*COSA FARE*.
Trascrivi per intero il testo in esame, parola per parola e senza alcuna modifica.

*TESTO IN ESAME*.
§ §

Ecco, potrebbe franare così il nostro sogno europeo, nel silenzio attonito del suo apparato burocratico e monetario. In un perfetto copione balcanico. Speriamo non accada. Ma l’amico Andrea Mammone, ricercatore italiano a Londra, è scettico che una vittoria del “Leave” in Gran Bretagna possa dare ai politici una salutare frustata. «Spesso è gente che crede basti un clic per sapere le cose — mi dice — e quindi temo siano incapaci di controllare la situazione ».
Concordo in pieno. La malattia è europea. Essa discende da una politica che non batte più i territori. Si estrinseca come vendetta epocale della geografia e della storia — espulse dal nostro immaginario nel tempo di Internet — contro l’illusione che il mondo sia uno spazio aperto, liscio e senza cicatrici.

Di Paolo Rumiz: da Repubblica del 23 giugno 2016
(in prima pagina; continua a pag. 36)

§ §

*DATI FORNITI*.

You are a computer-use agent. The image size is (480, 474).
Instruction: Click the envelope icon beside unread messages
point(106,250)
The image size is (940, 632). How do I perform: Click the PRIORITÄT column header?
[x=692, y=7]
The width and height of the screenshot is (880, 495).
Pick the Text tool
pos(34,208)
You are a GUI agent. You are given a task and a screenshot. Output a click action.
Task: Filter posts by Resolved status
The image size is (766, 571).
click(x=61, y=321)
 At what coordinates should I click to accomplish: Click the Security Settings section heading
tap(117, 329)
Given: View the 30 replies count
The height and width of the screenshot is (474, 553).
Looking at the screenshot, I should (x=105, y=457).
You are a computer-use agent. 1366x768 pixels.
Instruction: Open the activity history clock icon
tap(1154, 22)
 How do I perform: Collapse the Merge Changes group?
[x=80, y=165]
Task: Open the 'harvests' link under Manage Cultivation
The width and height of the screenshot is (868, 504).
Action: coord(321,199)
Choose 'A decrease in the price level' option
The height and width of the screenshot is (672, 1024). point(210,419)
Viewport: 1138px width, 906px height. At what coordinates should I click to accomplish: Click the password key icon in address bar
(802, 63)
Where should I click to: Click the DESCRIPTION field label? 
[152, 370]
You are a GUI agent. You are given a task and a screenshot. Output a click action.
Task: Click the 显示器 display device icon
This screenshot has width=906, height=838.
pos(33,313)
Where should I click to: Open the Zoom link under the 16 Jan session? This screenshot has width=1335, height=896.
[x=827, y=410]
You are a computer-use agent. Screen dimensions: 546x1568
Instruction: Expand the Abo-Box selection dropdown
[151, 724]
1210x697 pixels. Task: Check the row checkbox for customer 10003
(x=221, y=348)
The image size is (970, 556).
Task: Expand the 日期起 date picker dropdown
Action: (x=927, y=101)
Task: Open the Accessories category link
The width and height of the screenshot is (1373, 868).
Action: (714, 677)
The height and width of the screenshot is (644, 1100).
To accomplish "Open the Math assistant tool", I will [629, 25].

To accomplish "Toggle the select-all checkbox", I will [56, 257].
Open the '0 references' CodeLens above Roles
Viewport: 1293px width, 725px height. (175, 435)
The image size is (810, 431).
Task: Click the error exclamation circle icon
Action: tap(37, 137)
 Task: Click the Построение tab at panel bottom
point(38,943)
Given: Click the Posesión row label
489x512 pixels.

§ §

*RISPOSTA*.
Ecco, potrebbe franare così il nostro sogno europeo, nel silenzio attonito del suo apparato burocratico e monetario. In un perfetto copione balcanico. Speriamo non accada. Ma l’amico Andrea Mammone, ricercatore italiano a Londra, è scettico che una vittoria del “Leave” in Gran Bretagna possa dare ai politici una salutare frustata. «Spesso è gente che crede basti un clic per sapere le cose — mi dice — e quindi temo siano incapaci di controllare la situazione ».
Concordo in pieno. La malattia è europea. Essa discende da una politica che non batte più i territori. Si estrinseca come vendetta epocale della geografia e della storia — espulse dal nostro immaginario nel tempo di Internet — contro l’illusione che il mondo sia uno spazio aperto, liscio e senza cicatrici.

Di Paolo Rumiz: da Repubblica del 23 giugno 2016
(in prima pagina; continua a pag. 36)